▶ [WHAT YOU WILL DO]: Your output must match the data word for word, with every line included.

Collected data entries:
┌──

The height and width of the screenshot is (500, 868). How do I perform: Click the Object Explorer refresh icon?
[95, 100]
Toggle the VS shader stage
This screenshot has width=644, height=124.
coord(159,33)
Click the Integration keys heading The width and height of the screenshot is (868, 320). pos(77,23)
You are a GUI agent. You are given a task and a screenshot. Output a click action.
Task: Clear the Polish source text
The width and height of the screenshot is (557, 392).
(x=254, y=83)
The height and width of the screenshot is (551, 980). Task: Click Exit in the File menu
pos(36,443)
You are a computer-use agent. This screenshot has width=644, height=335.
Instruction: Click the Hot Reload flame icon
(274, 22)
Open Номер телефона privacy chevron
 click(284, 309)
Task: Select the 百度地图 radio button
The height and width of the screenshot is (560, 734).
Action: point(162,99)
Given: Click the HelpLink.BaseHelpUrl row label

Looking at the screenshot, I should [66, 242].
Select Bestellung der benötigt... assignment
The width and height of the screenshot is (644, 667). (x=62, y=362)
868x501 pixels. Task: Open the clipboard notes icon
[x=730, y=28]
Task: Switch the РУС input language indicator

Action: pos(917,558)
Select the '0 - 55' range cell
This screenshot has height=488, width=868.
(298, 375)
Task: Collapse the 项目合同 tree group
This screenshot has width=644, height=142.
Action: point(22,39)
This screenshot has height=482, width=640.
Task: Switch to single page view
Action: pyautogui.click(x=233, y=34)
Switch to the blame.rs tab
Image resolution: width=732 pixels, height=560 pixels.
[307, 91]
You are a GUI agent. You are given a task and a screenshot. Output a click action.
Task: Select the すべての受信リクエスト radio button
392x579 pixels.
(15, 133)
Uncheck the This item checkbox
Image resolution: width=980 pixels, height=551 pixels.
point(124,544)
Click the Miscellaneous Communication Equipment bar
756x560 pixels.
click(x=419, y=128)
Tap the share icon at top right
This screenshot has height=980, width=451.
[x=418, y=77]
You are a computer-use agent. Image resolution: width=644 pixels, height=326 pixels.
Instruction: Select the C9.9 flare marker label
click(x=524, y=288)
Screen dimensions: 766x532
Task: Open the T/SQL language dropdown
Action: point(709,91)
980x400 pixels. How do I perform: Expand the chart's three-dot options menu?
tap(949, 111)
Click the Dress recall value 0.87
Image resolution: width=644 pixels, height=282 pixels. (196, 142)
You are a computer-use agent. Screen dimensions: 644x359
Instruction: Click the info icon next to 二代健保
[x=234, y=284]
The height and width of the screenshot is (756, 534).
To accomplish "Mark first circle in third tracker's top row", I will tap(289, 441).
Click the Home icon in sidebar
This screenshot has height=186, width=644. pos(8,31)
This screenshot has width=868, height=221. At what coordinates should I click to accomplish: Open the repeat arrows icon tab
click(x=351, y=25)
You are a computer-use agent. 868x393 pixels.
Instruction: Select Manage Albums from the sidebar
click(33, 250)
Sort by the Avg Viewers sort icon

└──

▶ [PROBLEM SOLUTION]:
The height and width of the screenshot is (500, 868). How do I perform: Click the Object Explorer refresh icon?
[95, 100]
Toggle the VS shader stage
This screenshot has width=644, height=124.
coord(159,33)
Click the Integration keys heading The width and height of the screenshot is (868, 320). pos(77,23)
You are a GUI agent. You are given a task and a screenshot. Output a click action.
Task: Clear the Polish source text
The width and height of the screenshot is (557, 392).
(x=254, y=83)
The height and width of the screenshot is (551, 980). Task: Click Exit in the File menu
pos(36,443)
You are a computer-use agent. This screenshot has width=644, height=335.
Instruction: Click the Hot Reload flame icon
(274, 22)
Open Номер телефона privacy chevron
 click(284, 309)
Task: Select the 百度地图 radio button
The height and width of the screenshot is (560, 734).
Action: point(162,99)
Given: Click the HelpLink.BaseHelpUrl row label

Looking at the screenshot, I should [66, 242].
Select Bestellung der benötigt... assignment
The width and height of the screenshot is (644, 667). (x=62, y=362)
868x501 pixels. Task: Open the clipboard notes icon
[x=730, y=28]
Task: Switch the РУС input language indicator

Action: pos(917,558)
Select the '0 - 55' range cell
This screenshot has height=488, width=868.
(298, 375)
Task: Collapse the 项目合同 tree group
This screenshot has width=644, height=142.
Action: point(22,39)
This screenshot has height=482, width=640.
Task: Switch to single page view
Action: pyautogui.click(x=233, y=34)
Switch to the blame.rs tab
Image resolution: width=732 pixels, height=560 pixels.
[307, 91]
You are a GUI agent. You are given a task and a screenshot. Output a click action.
Task: Select the すべての受信リクエスト radio button
392x579 pixels.
(15, 133)
Uncheck the This item checkbox
Image resolution: width=980 pixels, height=551 pixels.
point(124,544)
Click the Miscellaneous Communication Equipment bar
756x560 pixels.
click(x=419, y=128)
Tap the share icon at top right
This screenshot has height=980, width=451.
[x=418, y=77]
You are a computer-use agent. Image resolution: width=644 pixels, height=326 pixels.
Instruction: Select the C9.9 flare marker label
click(x=524, y=288)
Screen dimensions: 766x532
Task: Open the T/SQL language dropdown
Action: point(709,91)
980x400 pixels. How do I perform: Expand the chart's three-dot options menu?
tap(949, 111)
Click the Dress recall value 0.87
Image resolution: width=644 pixels, height=282 pixels. (196, 142)
You are a computer-use agent. Screen dimensions: 644x359
Instruction: Click the info icon next to 二代健保
[x=234, y=284]
The height and width of the screenshot is (756, 534).
To accomplish "Mark first circle in third tracker's top row", I will tap(289, 441).
Click the Home icon in sidebar
This screenshot has height=186, width=644. pos(8,31)
This screenshot has width=868, height=221. At what coordinates should I click to accomplish: Open the repeat arrows icon tab
click(x=351, y=25)
You are a computer-use agent. 868x393 pixels.
Instruction: Select Manage Albums from the sidebar
click(33, 250)
Sort by the Avg Viewers sort icon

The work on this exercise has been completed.